Frimpong’s New Context

Jeremie Frimpong was signed by Liverpool from Bayer Leverkusen this season, following the £116.5 million departure of Florian Wirtz to the same club. His adaptation to the Premier League — operating as a right wing-back or right back, providing the pace and directness in the wide right channel that Liverpool’s attacking system requires — has been successful, his five goals and eight assists confirming the attacking contribution that Leverkusen supporters already knew.

For the Netherlands, he functions as the right wing-back or right back who provides width in the final third — the player who makes the run that puts the defence in two minds, who crosses or cuts back, who, when he is playing at his highest level, is functionally an additional forward. His pace against any defensive line that tries to sit off him is a specific problem that opponents will need to manage, and that Koeman will want to exploit in the transitions.

Jorrel Hato, now at Chelsea, provides the left-sided complement — a twenty-year-old whose positional intelligence and technical quality have advanced rapidly, his season at Ajax before the Chelsea move establishing him as one of the most promising defenders in European football.


Without Xavi Simons

Simons’s absence changes how Netherlands can play centrally. He was, in Koeman’s system, the player who connected midfield and attack — who dropped to receive, who drove forward, who created the space between the lines for the forwards to run into.
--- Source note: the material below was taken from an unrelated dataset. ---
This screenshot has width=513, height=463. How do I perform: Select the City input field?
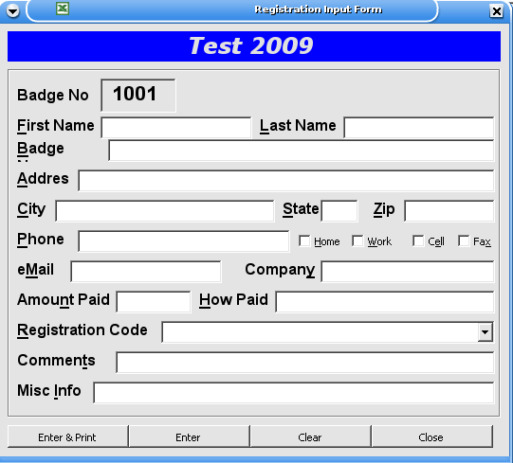pyautogui.click(x=165, y=211)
His absence leaves a gap between what Tijjani Reijnders and the other midfielders provide and what the attack needs in that linking role.

The candidates for replacement are capable players but none of them are Xavi Simons at twenty-three, playing the best football of his life. Koeman will likely ask Reijnders — who has had a strong season at AC Milan — to take on more of the creative responsibility, supported by the energy of younger players around him.

The squad’s resilience in absorbing this loss — and the degree to which the collective quality in defence and wide positions can compensate for the central creative reduction — will determine whether Netherlands is a genuine contender beyond the last sixteen.


The Verdict

Netherlands will advance from Group F. Whether the squad without Simons can produce the quality of football their best results suggest is possible — the 2022 World Cup run to the quarter-finals, the Euro 2024 semi-final — depends on Koeman’s ability to construct a system that compensates for the one quality he cannot replace.

The Dutch are at their best when the defensive foundation is impeccable and the wide players — Gakpo, Frimpong, the right winger from depth — can run at opponents in transition with the space that the defensive discipline creates. If that pattern holds across the knockout rounds, Netherlands are a quarter-final team at least, a semi-final team if the draw is kind, and a potential finalist if everything goes right.

The shadow of Simons hangs over the whole conversation. The talent that remains is real. Koeman’s experience is real. Whether it is enough without the player who would have been central to the answer is what the tournament will decide.